SOURCE: California Health Facilities Commission, Hospital Financial Disclosure Tape, Sixth Reporting Year, Fiscal Year June 30, 1980, to May 31, 1981.
Table 2. Mean net profit margins for ancillary and daily hospital services and hospitals with positive net profit margins, by type of service.
Type of service | Net profit margins | Hospitals with positive net profit margins | |
---|---|---|---|
| |||
Mean | Standard deviation | ||
Electrocardiology | 16.5 | 24.1 | 82 |
Pharmacy | 30.8 | 21.9 | 95 |
Anesthesiology | 20.5 | 82.9 | 78 |
Central services and supplies | 21.6 | 34.6 | 85 |
Inhalation therapy | 17.0 | 43.5 | 87 |
CT scanning1 | 5.0 | 44.8 | 64 |
Clinical laboratory | 3.6 | 41.9 | 72 |
Electroencephalography | −12.9 | 55.0 | 39 |
Nuclear medicine | −13.5 | 50.5 | 42 |
Diagnostic radiology | −13.1 | 53.4 | 36 |
Cardiac catheterization | −6.4 | 48.8 | 56 |
Psychiatric | −15.7 | 34.1 | 30 |
Medical and surgical | −11.0 | 29.2 | 32 |
Newborn intensive care | −22.8 | 52.1 | 33 |
Physical therapy | −7.1 | 49.3 | 43 |
Surgery and recovery | −20.2 | 49.5 | 37 |
Coronary intensive care | −22.8 | 31.3 | 17 |
Intensive care | −28.8 | 39.9 | 8 |
Obstetrics | −48.3 | 76.6 | 18 |
Nursery | −47.9 | 46.4 | 24 |
Pediatrics | −32.6 | 76.1 | 25 |
Occupational therapy | −29.9 | 31.6 | 35 |
Labor and delivery | −127.0 | 459.0 | 7 |
Computed tomography scanning
SOURCE: California Health Facilities Commission, Hospital Financial Disclosure Tape, Sixth Reporting Year, Fiscal Year June 30, 1980, to May 31, 1981.

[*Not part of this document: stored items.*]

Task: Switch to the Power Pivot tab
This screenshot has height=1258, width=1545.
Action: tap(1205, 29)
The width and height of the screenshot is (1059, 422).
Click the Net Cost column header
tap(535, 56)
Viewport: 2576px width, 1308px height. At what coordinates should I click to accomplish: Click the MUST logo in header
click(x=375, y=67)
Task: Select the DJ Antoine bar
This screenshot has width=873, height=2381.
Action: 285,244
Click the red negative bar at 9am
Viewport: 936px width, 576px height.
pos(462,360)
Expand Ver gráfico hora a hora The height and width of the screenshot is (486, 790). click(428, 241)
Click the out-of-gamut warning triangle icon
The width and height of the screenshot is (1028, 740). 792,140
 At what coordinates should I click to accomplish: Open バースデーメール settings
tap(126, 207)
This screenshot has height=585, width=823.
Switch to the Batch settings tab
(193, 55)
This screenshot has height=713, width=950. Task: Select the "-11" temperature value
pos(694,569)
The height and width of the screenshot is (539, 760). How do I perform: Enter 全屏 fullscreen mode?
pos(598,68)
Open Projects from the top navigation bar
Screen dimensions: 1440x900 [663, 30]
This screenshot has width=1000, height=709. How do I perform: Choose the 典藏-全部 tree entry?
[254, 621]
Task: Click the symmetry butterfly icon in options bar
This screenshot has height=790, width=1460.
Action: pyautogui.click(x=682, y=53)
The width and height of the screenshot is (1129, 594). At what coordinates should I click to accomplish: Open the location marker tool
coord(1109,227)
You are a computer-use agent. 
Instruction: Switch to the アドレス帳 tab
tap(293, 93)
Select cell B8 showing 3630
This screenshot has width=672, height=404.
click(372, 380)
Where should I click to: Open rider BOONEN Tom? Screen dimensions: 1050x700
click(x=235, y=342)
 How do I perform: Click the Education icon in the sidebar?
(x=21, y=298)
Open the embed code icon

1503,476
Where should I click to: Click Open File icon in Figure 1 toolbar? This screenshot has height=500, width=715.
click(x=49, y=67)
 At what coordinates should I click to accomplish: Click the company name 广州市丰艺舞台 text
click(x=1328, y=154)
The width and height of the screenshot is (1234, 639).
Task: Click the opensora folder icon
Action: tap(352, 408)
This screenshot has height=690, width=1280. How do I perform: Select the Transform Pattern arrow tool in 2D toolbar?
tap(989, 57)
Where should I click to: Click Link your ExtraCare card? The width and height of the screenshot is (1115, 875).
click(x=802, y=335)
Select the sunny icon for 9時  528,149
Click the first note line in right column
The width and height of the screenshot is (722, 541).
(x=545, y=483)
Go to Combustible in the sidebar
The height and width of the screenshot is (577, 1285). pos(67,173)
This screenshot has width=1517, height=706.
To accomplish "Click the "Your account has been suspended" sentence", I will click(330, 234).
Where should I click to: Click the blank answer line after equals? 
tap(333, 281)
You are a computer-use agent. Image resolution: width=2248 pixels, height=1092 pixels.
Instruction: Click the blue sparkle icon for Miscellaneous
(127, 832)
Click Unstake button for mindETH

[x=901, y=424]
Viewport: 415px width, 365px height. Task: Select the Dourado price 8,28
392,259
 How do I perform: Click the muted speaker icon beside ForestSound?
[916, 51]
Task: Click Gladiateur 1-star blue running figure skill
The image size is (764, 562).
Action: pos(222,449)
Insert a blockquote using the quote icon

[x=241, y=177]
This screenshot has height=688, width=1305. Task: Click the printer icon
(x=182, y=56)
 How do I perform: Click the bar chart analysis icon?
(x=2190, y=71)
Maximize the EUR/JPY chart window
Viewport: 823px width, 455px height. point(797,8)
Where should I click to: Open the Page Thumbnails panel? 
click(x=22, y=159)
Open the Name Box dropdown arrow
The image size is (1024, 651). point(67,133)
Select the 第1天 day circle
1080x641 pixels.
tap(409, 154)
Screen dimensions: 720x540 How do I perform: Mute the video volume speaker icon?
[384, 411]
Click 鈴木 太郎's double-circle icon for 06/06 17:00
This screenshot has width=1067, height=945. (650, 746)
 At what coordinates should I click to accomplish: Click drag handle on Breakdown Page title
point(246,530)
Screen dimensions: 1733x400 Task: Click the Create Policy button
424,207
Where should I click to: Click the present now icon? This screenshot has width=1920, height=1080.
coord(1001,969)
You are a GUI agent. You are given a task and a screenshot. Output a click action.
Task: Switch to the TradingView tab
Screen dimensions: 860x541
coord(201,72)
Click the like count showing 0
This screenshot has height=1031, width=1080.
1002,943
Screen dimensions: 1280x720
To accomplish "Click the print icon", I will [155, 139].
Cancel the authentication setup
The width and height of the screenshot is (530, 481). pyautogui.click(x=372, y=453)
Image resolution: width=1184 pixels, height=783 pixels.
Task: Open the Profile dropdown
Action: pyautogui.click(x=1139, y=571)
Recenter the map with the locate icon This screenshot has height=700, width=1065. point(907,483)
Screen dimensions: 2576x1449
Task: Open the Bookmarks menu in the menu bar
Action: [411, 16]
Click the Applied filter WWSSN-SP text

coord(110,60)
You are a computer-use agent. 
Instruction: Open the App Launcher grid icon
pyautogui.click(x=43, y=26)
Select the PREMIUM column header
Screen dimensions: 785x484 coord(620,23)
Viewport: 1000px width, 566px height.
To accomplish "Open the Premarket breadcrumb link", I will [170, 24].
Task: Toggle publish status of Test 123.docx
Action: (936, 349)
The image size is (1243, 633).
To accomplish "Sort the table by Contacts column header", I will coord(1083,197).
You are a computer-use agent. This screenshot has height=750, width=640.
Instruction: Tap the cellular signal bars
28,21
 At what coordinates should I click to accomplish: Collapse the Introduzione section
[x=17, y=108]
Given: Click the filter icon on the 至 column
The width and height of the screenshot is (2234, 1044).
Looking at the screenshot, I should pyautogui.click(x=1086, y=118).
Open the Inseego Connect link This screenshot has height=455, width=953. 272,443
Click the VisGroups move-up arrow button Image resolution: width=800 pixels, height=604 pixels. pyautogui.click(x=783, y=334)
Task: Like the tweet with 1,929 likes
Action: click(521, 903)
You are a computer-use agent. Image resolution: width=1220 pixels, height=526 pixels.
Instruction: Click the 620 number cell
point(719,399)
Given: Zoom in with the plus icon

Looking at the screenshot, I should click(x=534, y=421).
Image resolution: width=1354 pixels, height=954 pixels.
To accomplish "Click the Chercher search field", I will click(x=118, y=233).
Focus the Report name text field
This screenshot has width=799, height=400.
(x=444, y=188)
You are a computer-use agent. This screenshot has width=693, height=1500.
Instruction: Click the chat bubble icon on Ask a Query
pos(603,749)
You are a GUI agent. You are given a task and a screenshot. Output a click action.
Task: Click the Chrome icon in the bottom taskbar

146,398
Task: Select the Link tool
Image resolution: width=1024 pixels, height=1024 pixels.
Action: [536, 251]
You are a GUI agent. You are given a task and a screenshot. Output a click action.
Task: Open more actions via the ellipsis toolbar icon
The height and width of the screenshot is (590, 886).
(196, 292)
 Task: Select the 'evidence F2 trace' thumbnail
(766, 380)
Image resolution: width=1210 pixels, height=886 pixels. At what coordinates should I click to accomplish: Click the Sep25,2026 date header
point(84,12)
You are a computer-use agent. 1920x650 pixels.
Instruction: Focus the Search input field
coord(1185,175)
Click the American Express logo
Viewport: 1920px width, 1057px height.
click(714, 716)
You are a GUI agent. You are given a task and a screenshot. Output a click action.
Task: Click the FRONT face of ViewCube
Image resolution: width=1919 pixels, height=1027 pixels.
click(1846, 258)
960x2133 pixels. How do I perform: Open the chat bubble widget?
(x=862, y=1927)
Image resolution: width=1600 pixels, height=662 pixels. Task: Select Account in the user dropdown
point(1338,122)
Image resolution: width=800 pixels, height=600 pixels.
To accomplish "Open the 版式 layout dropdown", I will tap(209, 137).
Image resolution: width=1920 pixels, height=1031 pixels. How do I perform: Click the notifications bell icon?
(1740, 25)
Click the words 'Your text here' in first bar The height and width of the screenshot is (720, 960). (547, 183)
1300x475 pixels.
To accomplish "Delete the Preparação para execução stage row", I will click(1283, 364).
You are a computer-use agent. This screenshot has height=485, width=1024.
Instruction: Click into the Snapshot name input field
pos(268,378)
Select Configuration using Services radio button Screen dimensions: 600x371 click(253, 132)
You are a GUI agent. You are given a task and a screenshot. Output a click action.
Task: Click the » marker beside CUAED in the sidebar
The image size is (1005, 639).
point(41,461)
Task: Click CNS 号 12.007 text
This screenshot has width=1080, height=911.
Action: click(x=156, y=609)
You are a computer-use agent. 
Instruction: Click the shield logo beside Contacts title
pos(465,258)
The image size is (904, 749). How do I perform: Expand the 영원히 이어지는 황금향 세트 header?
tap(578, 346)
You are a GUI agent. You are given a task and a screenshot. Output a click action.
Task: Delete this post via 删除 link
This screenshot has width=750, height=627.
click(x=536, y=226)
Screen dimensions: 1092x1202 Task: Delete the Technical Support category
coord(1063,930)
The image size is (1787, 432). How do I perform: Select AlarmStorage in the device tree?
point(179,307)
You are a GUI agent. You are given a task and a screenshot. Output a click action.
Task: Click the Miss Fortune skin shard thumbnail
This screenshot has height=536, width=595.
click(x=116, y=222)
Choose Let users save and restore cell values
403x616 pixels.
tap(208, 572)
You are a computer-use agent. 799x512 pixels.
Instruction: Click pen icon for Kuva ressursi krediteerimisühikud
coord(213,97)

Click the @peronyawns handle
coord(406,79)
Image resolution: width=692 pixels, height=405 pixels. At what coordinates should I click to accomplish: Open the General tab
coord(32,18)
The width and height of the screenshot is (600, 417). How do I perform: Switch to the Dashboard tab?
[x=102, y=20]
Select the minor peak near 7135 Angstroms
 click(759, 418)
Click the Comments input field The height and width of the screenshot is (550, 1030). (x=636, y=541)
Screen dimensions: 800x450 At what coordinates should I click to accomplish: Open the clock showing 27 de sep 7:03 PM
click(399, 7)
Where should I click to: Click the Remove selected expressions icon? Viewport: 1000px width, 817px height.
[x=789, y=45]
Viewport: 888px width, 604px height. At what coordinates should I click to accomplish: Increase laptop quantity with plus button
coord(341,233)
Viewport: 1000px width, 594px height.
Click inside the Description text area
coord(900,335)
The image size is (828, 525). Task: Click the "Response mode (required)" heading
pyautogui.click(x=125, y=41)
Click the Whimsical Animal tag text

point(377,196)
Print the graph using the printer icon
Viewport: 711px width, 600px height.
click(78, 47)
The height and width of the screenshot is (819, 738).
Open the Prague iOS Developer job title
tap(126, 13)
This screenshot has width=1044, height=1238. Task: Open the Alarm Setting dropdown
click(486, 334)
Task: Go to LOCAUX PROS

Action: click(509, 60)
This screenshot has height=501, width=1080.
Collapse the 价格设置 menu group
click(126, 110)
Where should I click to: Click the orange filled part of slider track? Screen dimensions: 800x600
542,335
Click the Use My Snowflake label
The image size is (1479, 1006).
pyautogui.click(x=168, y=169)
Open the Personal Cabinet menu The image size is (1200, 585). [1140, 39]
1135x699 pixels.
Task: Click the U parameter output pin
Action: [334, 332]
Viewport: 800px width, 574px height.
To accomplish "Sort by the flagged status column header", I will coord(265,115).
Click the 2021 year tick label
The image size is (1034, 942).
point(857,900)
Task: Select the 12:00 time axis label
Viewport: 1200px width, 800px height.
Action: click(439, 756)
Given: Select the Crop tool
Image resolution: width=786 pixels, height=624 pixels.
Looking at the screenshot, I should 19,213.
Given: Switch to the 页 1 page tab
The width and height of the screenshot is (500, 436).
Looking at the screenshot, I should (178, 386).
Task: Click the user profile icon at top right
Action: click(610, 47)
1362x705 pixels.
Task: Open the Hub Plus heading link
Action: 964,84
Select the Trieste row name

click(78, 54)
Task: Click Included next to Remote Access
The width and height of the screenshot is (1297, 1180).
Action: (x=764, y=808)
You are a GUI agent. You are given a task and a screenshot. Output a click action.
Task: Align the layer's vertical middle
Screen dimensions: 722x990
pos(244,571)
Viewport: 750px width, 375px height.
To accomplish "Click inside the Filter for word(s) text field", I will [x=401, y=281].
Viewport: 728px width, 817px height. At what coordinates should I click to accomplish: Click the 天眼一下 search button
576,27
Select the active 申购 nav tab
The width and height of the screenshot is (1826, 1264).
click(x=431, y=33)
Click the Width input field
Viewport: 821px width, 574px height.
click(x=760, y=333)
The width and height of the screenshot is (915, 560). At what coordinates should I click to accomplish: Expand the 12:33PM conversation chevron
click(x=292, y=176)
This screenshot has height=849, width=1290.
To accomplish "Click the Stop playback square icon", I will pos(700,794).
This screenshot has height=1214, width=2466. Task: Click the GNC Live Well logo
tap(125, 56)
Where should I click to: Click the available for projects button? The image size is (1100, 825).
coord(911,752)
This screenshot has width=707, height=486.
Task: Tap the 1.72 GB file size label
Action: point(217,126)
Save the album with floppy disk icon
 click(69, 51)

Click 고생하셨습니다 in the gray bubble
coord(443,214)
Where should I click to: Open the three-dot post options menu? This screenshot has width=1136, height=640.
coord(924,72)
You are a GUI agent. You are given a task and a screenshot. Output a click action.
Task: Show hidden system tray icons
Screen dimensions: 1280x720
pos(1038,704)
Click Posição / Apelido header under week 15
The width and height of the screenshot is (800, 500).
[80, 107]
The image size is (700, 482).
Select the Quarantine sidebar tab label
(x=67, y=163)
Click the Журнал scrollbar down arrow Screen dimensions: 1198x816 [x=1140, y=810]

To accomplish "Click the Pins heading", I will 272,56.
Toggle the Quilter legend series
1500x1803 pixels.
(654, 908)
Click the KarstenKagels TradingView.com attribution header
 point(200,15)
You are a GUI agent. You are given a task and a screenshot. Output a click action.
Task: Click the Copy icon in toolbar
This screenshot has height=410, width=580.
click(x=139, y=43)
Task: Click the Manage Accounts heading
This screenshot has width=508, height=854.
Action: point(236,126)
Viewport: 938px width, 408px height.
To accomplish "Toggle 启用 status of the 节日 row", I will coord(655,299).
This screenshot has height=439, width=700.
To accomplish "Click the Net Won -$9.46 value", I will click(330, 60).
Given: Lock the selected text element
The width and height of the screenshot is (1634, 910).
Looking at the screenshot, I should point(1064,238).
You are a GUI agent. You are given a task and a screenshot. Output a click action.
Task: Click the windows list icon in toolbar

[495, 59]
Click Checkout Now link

The services with the highest gross profit margins were electrocardiology (54.2 percent), pharmacy (47.0 percent), anesthesiology (41.4 percent), central services and supplies (37.6 percent), and inhalation therapy (33.3 percent). The services with the lowest gross profit margins were labor and delivery (−88.1 percent), occupational therapy (−27.5 percent), pediatrics (−25.4 percent), and nursery (−23.8 percent). There were 10 services (all ancillary services) for which 80 percent or more of the hospitals had positive gross profit margins. The services for which the greatest percentage of hospitals had positive gross profit margins were pharmacy (98 percent), electrocardiology (98 percent), and inhalation therapy, (95 percent). The services for which the fewest hospitals had positive gross profit margins were labor and delivery (18 percent) and intensive care (40 percent).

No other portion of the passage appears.